S2 Encryption

Lonestar10 · October 24, 2019, 3:31pm

Is there a timeline for when Vera will have a controller that can handle S2 Encryption? I’m seeing more Zwave devices that run on S2. If there were such a controller in the future, would it be backward compatible with non-S2 devices?

rafale77 · October 24, 2019, 5:03pm

Not sure about the timeline. My understanding was that it would be in the firmware on the new linux platform. As far as backward compatibility, they are all actually fairly transparent.
An S2 device will support S0 inclusions. An S2 compatible controller will continue to support S0 devices.
The difference between the two types of security is mostly on the ownership of the key. For S0 the key is in the host and is relatively simple. This means that the host controller needs to be involved in the inclusion process to exchange the security key. For S2, the key is in the zwave chip and is a little more complex and secure.

kigmatzomat · October 25, 2019, 3:44am

I also thought s0 used a single key for all s0 devices, but s2 devi e each get a unique key. Which means if your s0 key is compromised, all s0 communications are visible and man in the middle attacks become possible for all s0 devices, while only the one s2 device whose key was stolen would be vulnerable to sniffing and mitm attacks.

andryist · October 25, 2019, 8:34am

Hello.
Yes. Atom and New Linux firmware will support S2 devices. Also, the user will be able to add S0 and non-secure devices.
If a device supports S2 command class, it usually supports S0 and non-secure connection.
In this case, the user will be able to select the preferred mode during pairing.
But some highly secure devices (usually door locks) support S2 only. If the user connects it in S0 or in non-secure mode: the device will not provide information about the supported command classes, and the controller would not be able to control this device.

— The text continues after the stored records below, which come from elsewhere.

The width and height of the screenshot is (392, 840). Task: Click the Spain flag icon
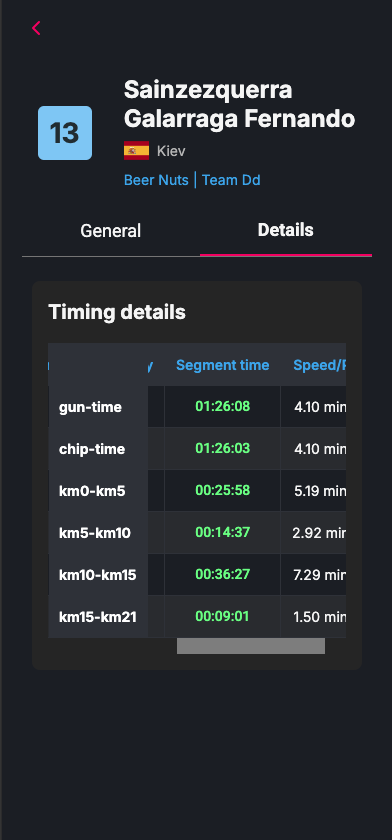click(x=137, y=151)
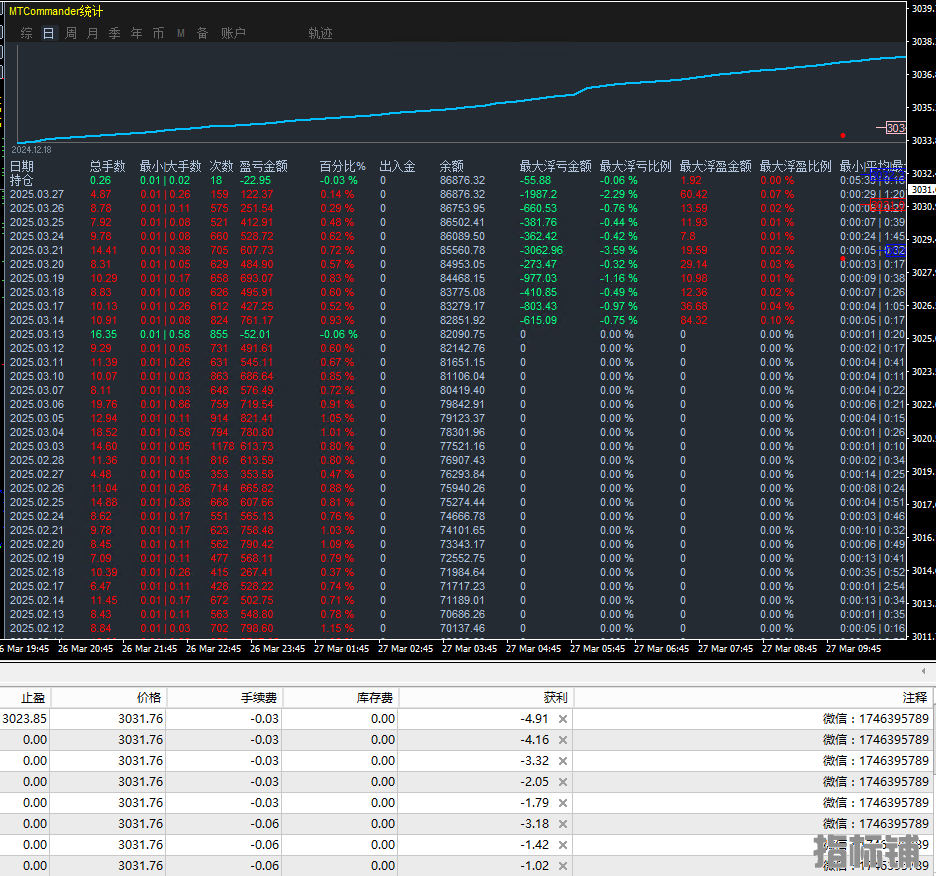Image resolution: width=936 pixels, height=876 pixels.
Task: Select the 2025.03.13 loss day row
Action: (457, 334)
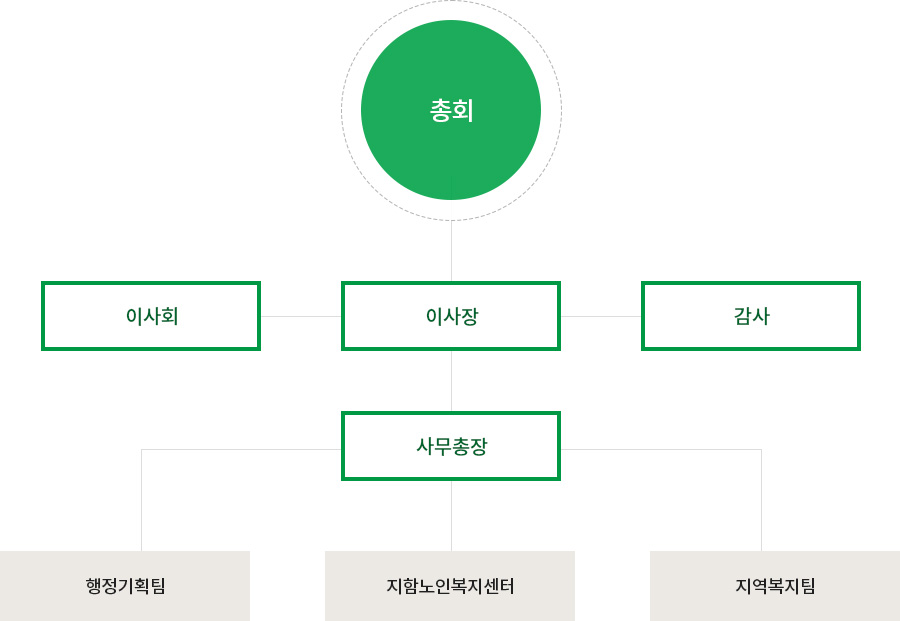This screenshot has width=900, height=621.
Task: Open the 행정기획팀 gray box
Action: click(x=125, y=586)
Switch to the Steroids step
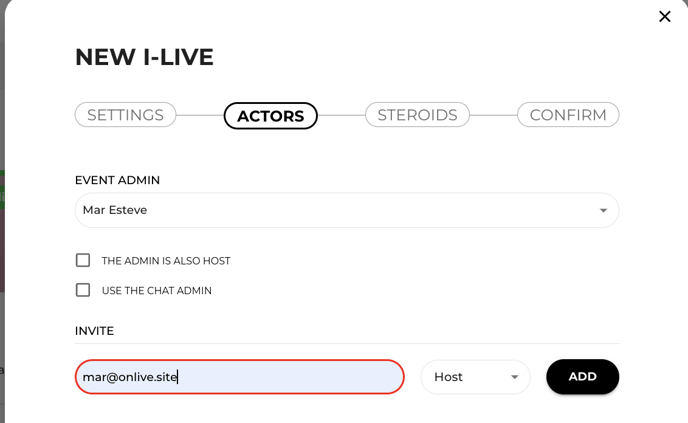The height and width of the screenshot is (423, 688). [417, 115]
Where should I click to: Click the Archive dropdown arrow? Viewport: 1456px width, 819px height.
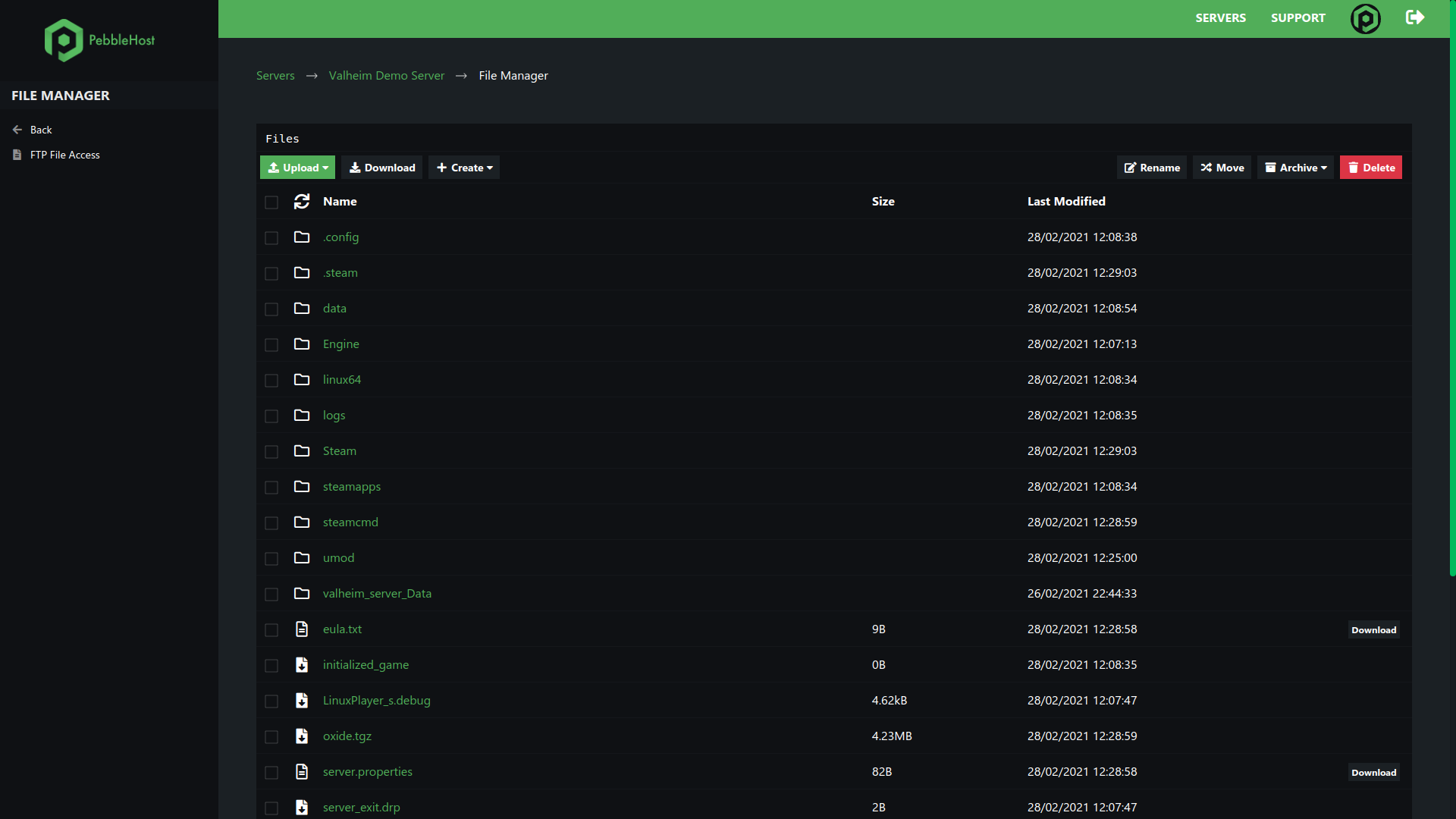pyautogui.click(x=1324, y=167)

Domoworking · December 30, 2019, 8:26am

@andryist this thread is a bit old. Is there any news?
I have a VeraPlus with Firmware 1.7.4453 and I have some devices included in secure way (I can see some ‘S’ under NodeInfo) but as far as I have understood there is no way to force secure inclusion.

andryist · January 24, 2020, 2:33pm

Hello @Domoworking,
new Linux firmware 1.0.13 for VeraEdge supports S2 devices. It’s on Alfa testing now.
And latest Atom firmware supports S2.

Native Vera firmware doesn’t support S2 command class and I cannot answer when it would be.

Sorry for late answer.

Nobby1704 · September 30, 2020, 11:45am

How did you do this integration?

Lonestar10 · September 30, 2020, 2:35pm

As I understand, S2 is not available in any Vera product sold today. However, new controllers by Ezlo are just around the corner that supposedly will incorporate S2 security. Stay tuned.

quarky42 · May 21, 2022, 7:36pm

So a year and a half later… Does VeraSecure support S2 or not? I thought I had read that it was just a firmware upgrade.

VeraSecure is supposed to support ZWave Plus, but I gather the S2 is something newer than that? It’s hard to find info on this one way or the other.